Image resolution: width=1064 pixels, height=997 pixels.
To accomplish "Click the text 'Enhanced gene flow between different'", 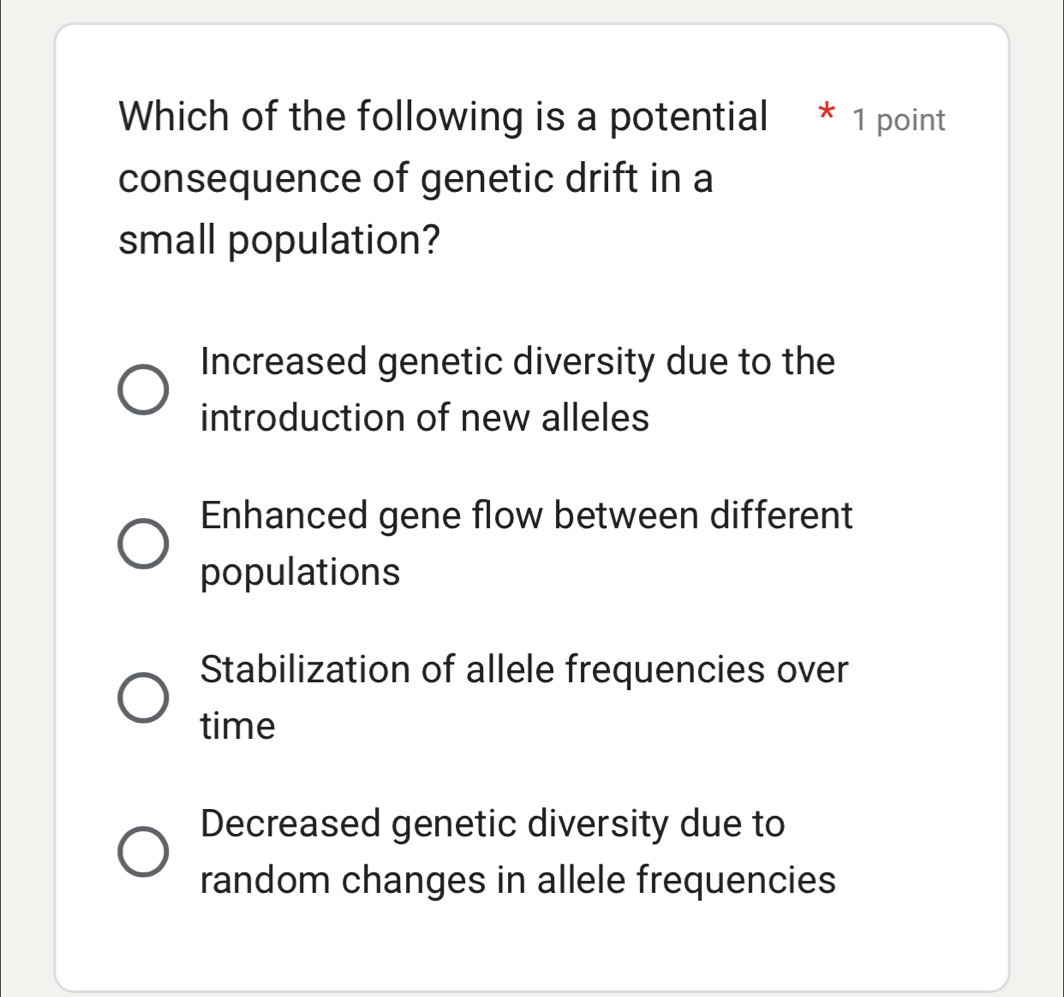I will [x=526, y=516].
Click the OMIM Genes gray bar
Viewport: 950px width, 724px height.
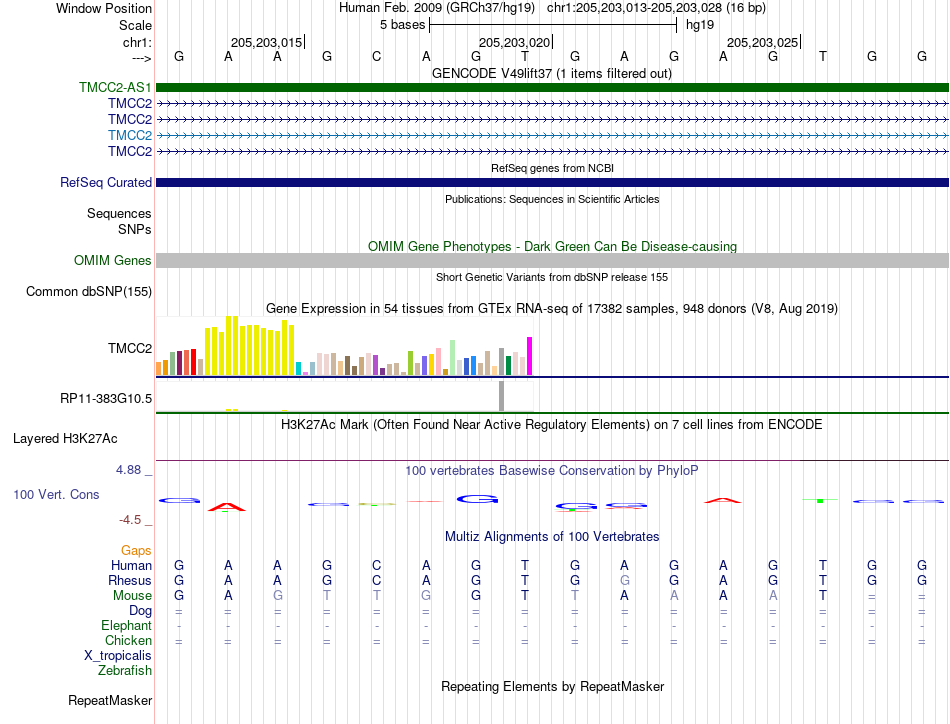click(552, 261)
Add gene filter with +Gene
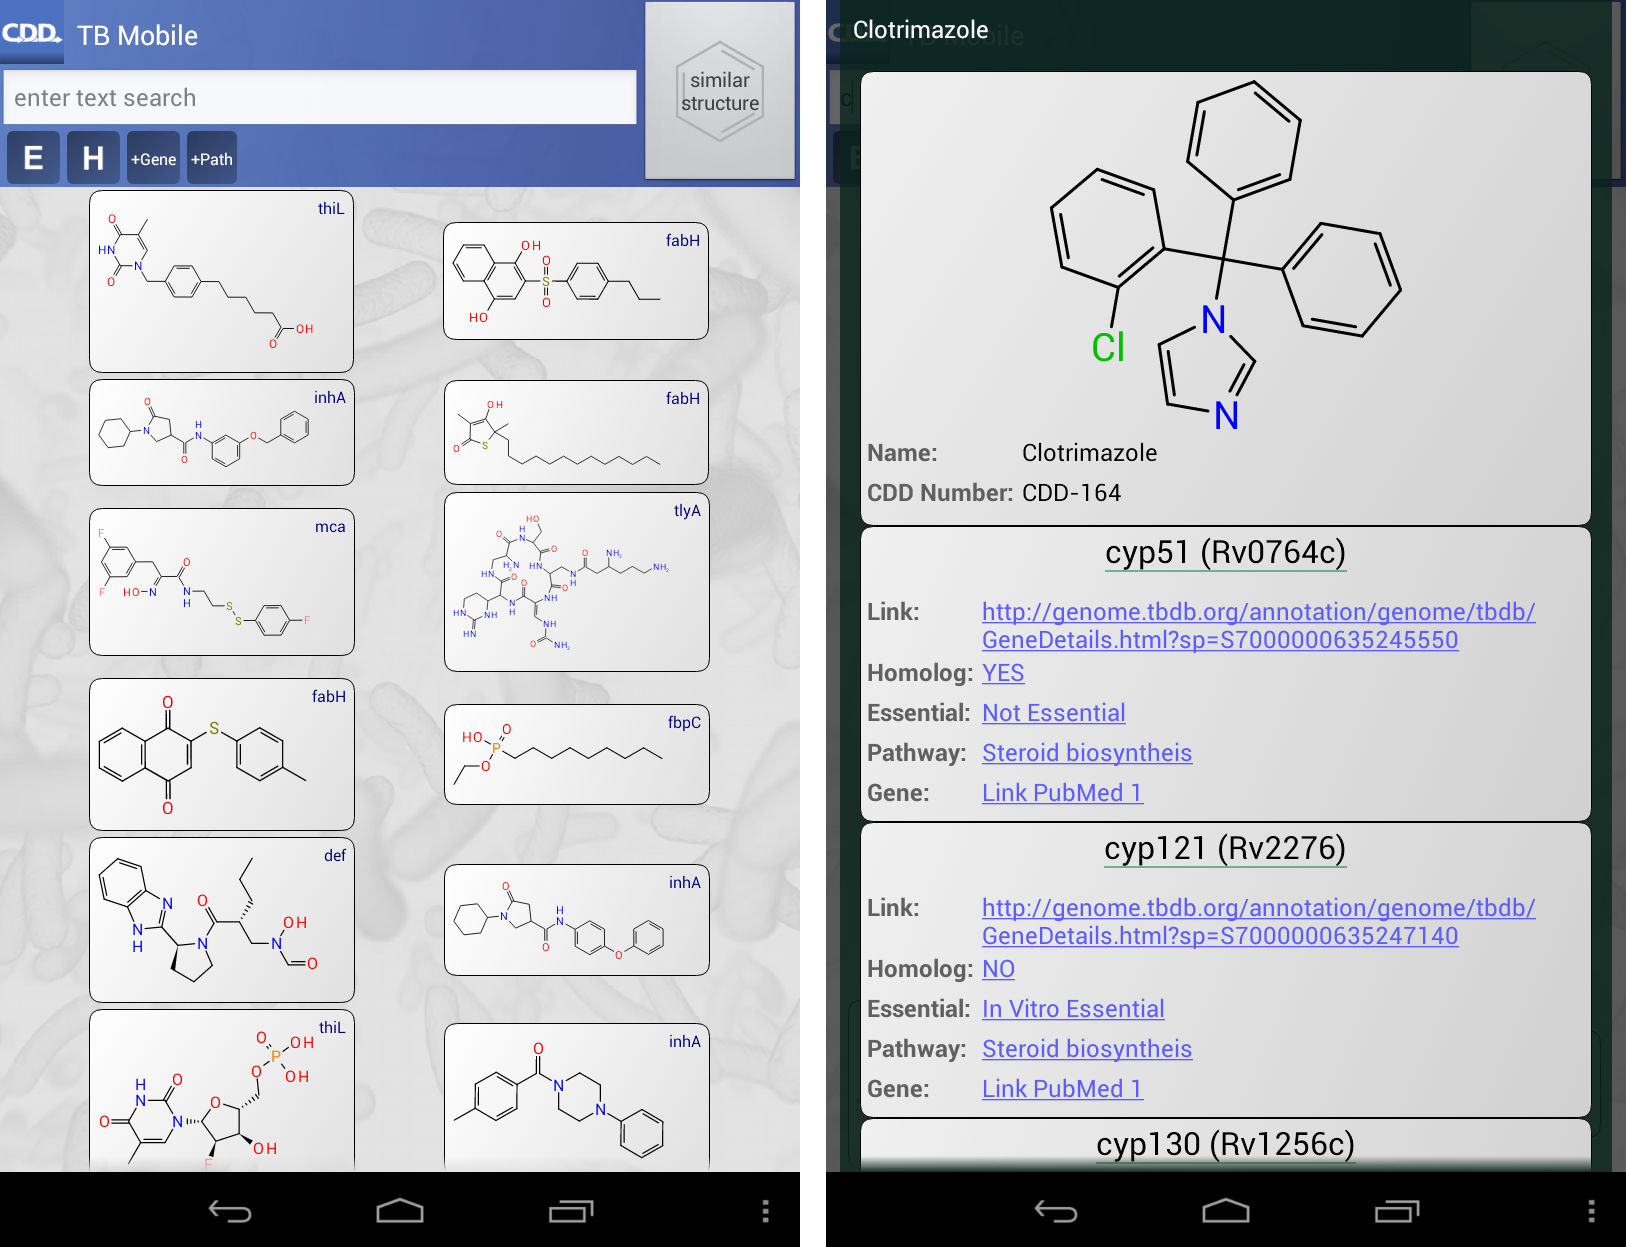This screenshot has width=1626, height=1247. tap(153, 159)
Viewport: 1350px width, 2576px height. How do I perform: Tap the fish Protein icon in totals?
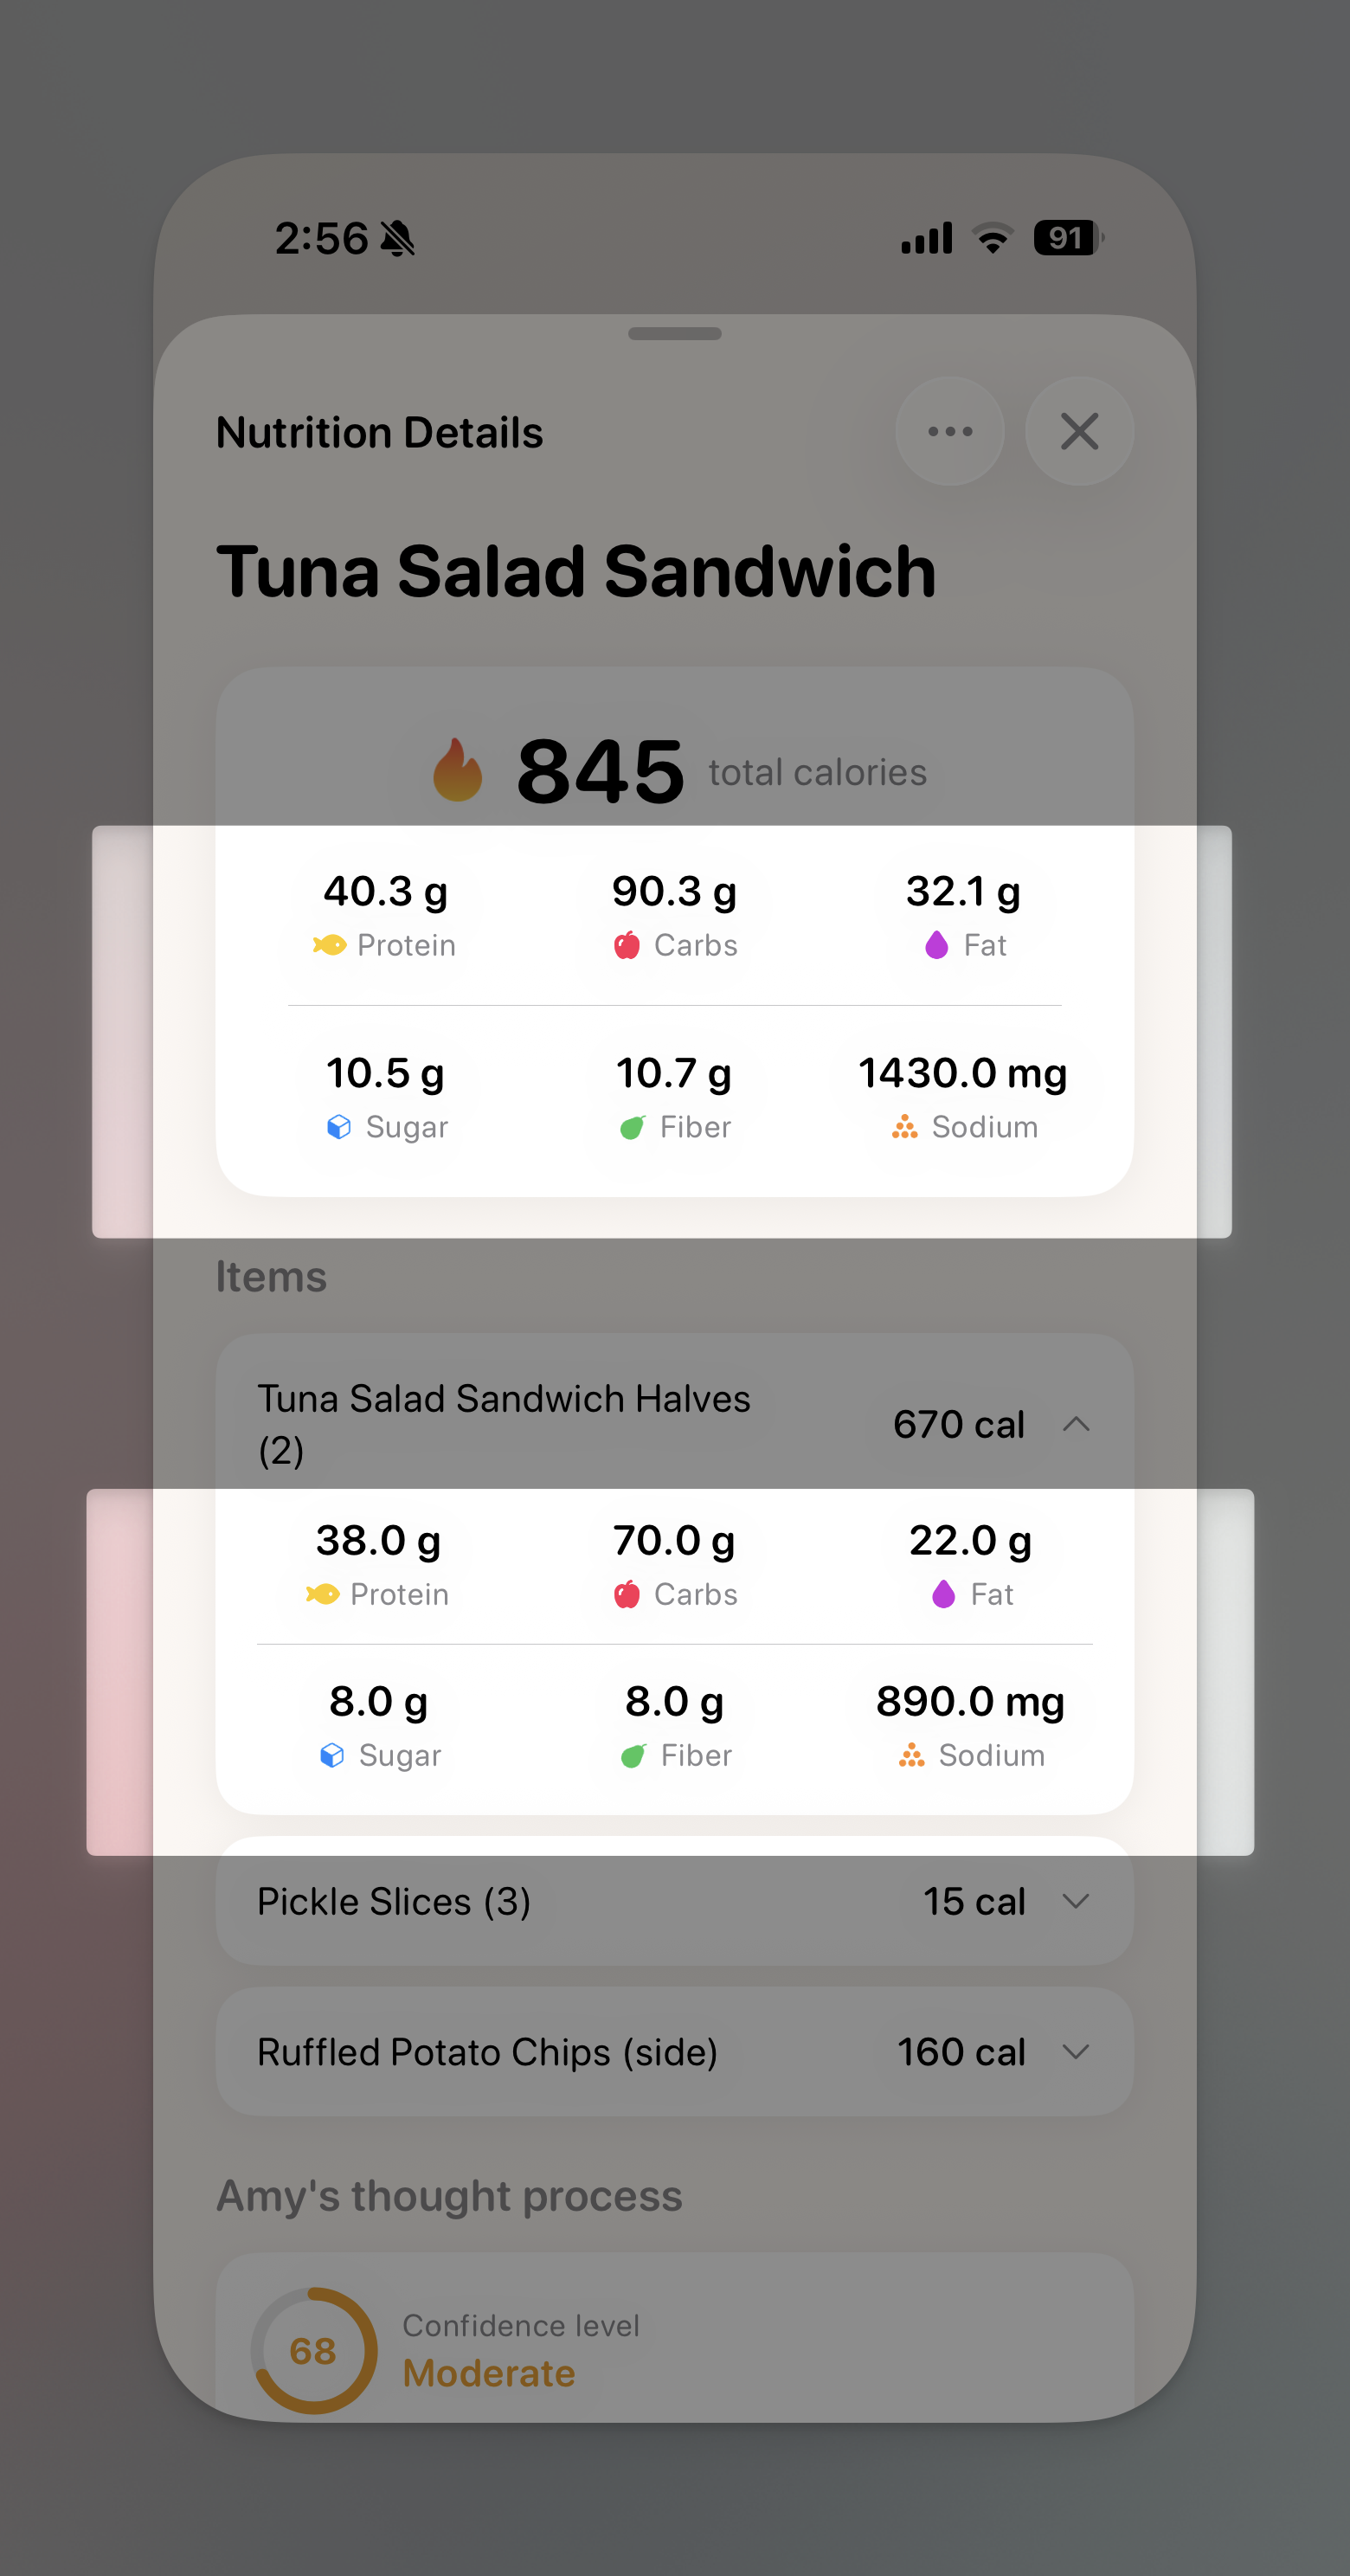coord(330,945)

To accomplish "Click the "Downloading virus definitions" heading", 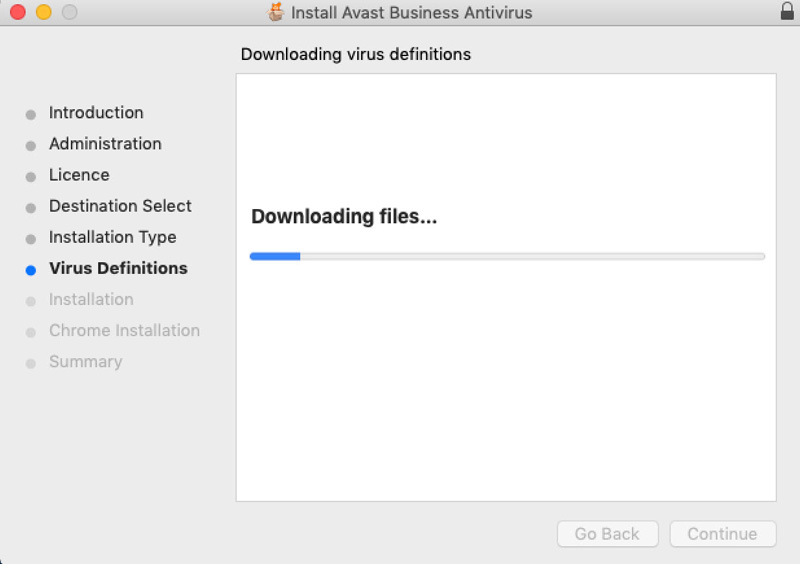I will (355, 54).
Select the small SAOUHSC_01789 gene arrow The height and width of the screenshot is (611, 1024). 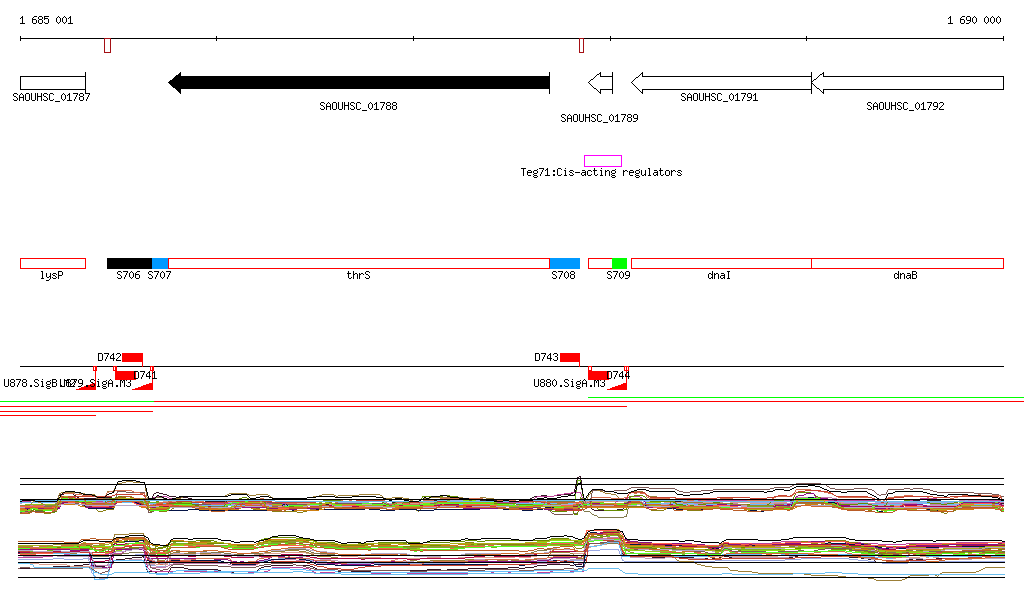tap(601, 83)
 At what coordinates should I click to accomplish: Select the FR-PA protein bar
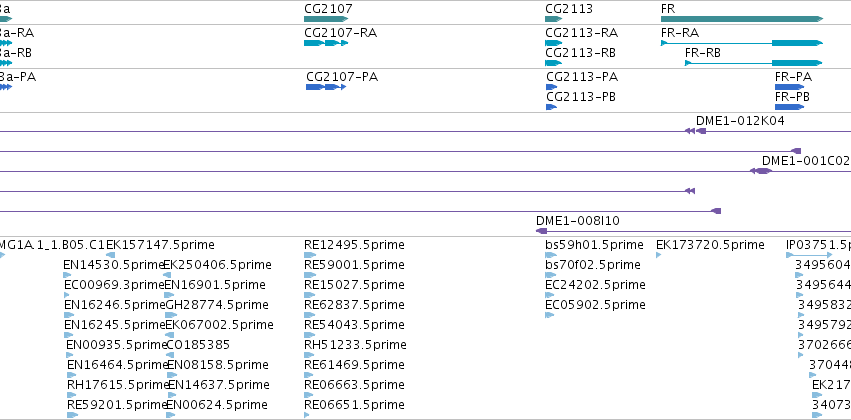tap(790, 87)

##############################

= Exercise requirements =
Look for the line that contains "At what coordinates", then please copy it and the rest of the lines through the end of the data, pictures excluded.

= Result for this exercise =
 At what coordinates should I click to accomplish: Select the FR-PA protein bar
tap(790, 87)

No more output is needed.